### FRAGMENTO DEL DOCUMENTO
<<<<
El día que murió Camilo José Cela

Jueves, 17 de enero de 2002 (fragmentos de diario).

Ha muerto Cela, a las siete de la mañana: una neumonía.  Anoche, en un telediario, me enteré de que estaba enfermo, pero dijeron que ya no se temía por su vida. Cela lleva desde la adolescencia muriéndose. Como creo que decía Vicente Aleixandre, y repetía él, siempre tuvo “una mala salud de hierro”. Hay personas que parece que no se van a morir, por la sencilla razón de que no pueden morir, tan instalados están en nuestras vidas, tan vivos en ellas. Pero al final se mueren, y nosotros no nos lo creemos del todo.

En mi casa tampoco se creen que yo pueda sentir esta muerte como la de alguien de mi propia familia, alguien muy querido. No entender esto es no entenderme en nada, aunque es normal. No hay que darle mucha importancia; Cela no se la daría.

En 1989 le dieron el Premio Nobel. Yo tenía trece años. No lo había leído hasta entonces, y empecé a hacerlo, más que vorazmente, ferozmente. Compré un tomo con sus tres primeras novelas, y otro con sus primeros cuentos. Di una conferencia en clase, infantil, sobre el Pascual Duarte. Le escribí una carta de escritor-incógnita, escritor-niño, a escritor consagrado. No creo que la llegara a leer nunca, pero cuando pienso en esa carta y en el chico que la escribió no puedo evitar emocionarme. Le pedía, ingenuamente, que fuera mi maestro, como Baroja lo había sido de él.

Cela fue mi abuelo en la literatura. Uno de mis primeros maestros. Estoy en la edad de tener maestros, y ya veo que también lo estoy de perderlos. Cela es el primer maestro que se me ha ido. Cuando admiro a un escritor (es otro de mis defectos, quizá), también lo quiero. Como a un padre o un hermano, o como a un abuelo. Dicen que uno suele admirar más a sus abuelos que a sus padres. Puede que tengan razón.

"Él fue el primero que me hizo soñar con ser escritor, el primero en el que yo vi, en carne y hueso, el mito del escritor"

En estos años lo he sentido, personalmente, más cerca, porque tanto Umbral como Javier Gómez de Liaño, dos amigos suyos, me hablaban mucho de él. A todas las personas que lo han tratado —también a Javier de Juan, que le publicó algunos libros en Espasa Calpe— les he preguntado por él. Para mí Cela no sólo era un escritor a quien leer, al que admirar, del que aprender. Era una inmensa curiosidad. Le he seguido los pasos todos estos años, como se los he seguido a otros, pero él fue el primero. Él fue el primero que me hizo soñar con ser escritor, el primero en el que yo vi, en carne y hueso, el mito del escritor. Un mito capaz de hacer las barbaridades más grandes, claro, y las genialidades más sorprendentes.
>>>>
### DATOS PARA EXAMINAR
<<<<
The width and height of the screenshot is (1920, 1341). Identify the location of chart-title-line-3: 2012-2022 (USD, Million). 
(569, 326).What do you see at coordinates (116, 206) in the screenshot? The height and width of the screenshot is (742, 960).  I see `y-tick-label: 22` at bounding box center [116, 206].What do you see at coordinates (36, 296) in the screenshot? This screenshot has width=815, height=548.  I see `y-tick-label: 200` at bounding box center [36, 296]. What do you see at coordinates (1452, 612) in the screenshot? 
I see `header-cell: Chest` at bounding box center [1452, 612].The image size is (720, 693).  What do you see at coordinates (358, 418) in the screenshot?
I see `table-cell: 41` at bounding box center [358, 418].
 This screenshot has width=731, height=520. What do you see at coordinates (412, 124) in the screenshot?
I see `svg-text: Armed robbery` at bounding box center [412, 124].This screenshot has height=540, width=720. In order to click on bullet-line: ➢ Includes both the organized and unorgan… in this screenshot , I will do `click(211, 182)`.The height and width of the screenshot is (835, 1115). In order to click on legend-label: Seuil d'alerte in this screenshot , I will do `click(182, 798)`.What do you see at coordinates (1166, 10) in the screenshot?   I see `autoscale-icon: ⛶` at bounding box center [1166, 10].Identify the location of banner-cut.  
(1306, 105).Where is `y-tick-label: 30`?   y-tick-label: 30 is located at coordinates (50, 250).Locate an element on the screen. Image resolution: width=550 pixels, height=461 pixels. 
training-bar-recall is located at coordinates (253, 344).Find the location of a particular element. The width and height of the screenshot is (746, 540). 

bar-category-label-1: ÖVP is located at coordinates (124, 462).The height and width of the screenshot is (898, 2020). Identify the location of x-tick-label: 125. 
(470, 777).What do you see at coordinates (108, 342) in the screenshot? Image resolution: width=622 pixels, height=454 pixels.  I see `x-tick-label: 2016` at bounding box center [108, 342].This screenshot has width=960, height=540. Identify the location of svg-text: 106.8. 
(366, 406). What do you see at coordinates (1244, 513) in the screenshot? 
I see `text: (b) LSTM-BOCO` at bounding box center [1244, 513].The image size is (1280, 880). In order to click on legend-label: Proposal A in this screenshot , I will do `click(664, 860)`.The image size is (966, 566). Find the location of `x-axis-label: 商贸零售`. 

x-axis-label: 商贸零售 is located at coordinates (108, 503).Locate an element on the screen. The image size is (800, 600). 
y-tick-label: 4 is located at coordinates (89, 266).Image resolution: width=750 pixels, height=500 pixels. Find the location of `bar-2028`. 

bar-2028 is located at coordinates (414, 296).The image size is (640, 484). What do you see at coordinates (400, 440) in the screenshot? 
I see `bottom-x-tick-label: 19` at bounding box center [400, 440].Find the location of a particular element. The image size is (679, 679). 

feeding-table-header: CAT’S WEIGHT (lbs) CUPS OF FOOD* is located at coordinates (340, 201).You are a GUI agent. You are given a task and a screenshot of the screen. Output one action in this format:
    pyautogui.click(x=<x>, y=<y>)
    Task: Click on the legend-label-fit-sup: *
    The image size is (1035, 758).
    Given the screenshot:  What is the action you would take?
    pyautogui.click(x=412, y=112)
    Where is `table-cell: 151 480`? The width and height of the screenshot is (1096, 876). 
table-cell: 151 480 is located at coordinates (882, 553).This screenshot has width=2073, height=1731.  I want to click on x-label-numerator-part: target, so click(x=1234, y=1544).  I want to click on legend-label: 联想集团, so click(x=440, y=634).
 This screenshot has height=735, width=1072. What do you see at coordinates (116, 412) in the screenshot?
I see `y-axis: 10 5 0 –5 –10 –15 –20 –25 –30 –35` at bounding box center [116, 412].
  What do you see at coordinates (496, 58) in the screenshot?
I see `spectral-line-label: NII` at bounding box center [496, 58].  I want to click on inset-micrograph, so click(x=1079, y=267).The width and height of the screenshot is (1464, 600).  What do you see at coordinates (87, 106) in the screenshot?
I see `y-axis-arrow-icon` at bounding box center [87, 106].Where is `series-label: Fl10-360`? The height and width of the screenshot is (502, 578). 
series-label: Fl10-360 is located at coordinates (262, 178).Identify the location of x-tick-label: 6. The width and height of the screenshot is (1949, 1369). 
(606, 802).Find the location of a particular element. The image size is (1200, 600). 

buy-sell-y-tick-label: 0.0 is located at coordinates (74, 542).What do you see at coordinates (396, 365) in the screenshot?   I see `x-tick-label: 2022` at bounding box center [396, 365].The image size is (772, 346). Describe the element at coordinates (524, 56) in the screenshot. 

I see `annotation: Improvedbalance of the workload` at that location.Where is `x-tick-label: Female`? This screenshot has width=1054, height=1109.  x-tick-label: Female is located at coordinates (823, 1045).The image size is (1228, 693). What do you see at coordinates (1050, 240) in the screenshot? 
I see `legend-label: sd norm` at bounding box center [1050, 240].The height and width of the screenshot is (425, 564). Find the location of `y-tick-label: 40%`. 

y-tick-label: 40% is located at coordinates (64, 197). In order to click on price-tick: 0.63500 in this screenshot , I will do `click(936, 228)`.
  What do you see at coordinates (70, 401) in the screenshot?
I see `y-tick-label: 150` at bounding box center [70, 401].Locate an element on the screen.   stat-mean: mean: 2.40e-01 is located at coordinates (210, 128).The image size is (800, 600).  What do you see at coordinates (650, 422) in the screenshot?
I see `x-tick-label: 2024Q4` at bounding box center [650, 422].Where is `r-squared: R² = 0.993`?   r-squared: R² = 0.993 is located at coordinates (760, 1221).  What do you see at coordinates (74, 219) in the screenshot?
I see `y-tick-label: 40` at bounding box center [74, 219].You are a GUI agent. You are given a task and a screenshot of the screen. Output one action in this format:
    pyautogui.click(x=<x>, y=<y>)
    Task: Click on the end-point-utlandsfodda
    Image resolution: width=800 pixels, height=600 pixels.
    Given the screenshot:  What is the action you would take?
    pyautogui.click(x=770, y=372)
>>>>
### CONJUNTO DE TAREAS
#1 Transcribe sin cambios el pasaje del texto sobre la muerte de Camilo José Cela que comienza con las palabras "En mi casa tampoco" y termina con "se la daría.".
#2 Escribe la continuación del texto sobre la muerte de Camilo José Cela a partir de su última oración.

### RESULTADOS DEL EJERCICIO
#1
En mi casa tampoco se creen que yo pueda sentir esta muerte como la de alguien de mi propia familia, alguien muy querido. No entender esto es no entenderme en nada, aunque es normal. No hay que darle mucha importancia; Cela no se la daría.

#2
He leído casi toda su obra. A menudo he dicho que para mí leer a Cela es como reencontrarme con un viejo amigo. No me entusiasmó Madera de boj, aunque algunos aspectos de esta novela me parecen deslumbrantes y es verdad que cada vez me gusta más. Yo me quedo todavía con el Pascual Duarte y, por encima de todos sus libros, con Viaje a la Alcarria. Así de clásico es uno. En Viaje a la Alcarria está la prosa serena, rica, castiza a lo bueno, conmovedora pero contenida, clásica, en efecto, pero con un pequeño tinte barroco. En él está la prosa que más me gusta de Cela, juvenil, como en el Pascual Duarte, pero juvenil sólo por estar escrita por un joven. Es una prosa de autor maduro, una prosa llena de sangre y de vitalidad, de la calle y del campo, pero también de los grandes libros de la literatura universal.

Un gran río, en fin, salvaje y sosegado, porque Cela era capaz de reconciliar todas las contradicciones. Sólo tenía que sentarse a escribir.

Era el más grande escritor español vivo, como figura humana y como figura literaria, con todos sus defectos y contradicciones. Lo era para mí. Si me dicen la palabra escritor probablemente aparezca en mi cabeza el rostro de Cela, su cuerpo grande, ancho y gordo —en los últimos tiempos no tanto—. Le atacaban, pero él disfrutaba contestando, o callando con una sonrisa de desdén. En su casa hacía una obra pausada, interminable, constante, ignorando a los que lo criticaban, con una secreta y orgullosa complicidad hacia sí mismo.

Qué gran libro podría haber sido ése que naufragó cuando apenas había salido de puerto, Turno de réplica, porque a Cela le gustaban las réplicas.

"En aquel tiempo había una gran polémica porque Cela, Premio Nobel, no había recibido todavía el Cervantes"

Gracias a los Gómez de Liaño, Javier padre y Javier hijo, conservo Madera de boj dedicada por él, “cordialmente”. Tengo entendido que le enfadaba mucho dedicar libros. A casi todos los escritores que han firmado muchos libros, por lo que sé, les irrita esta servidumbre halagadora del éxito literario. También esto hay que comprenderlo.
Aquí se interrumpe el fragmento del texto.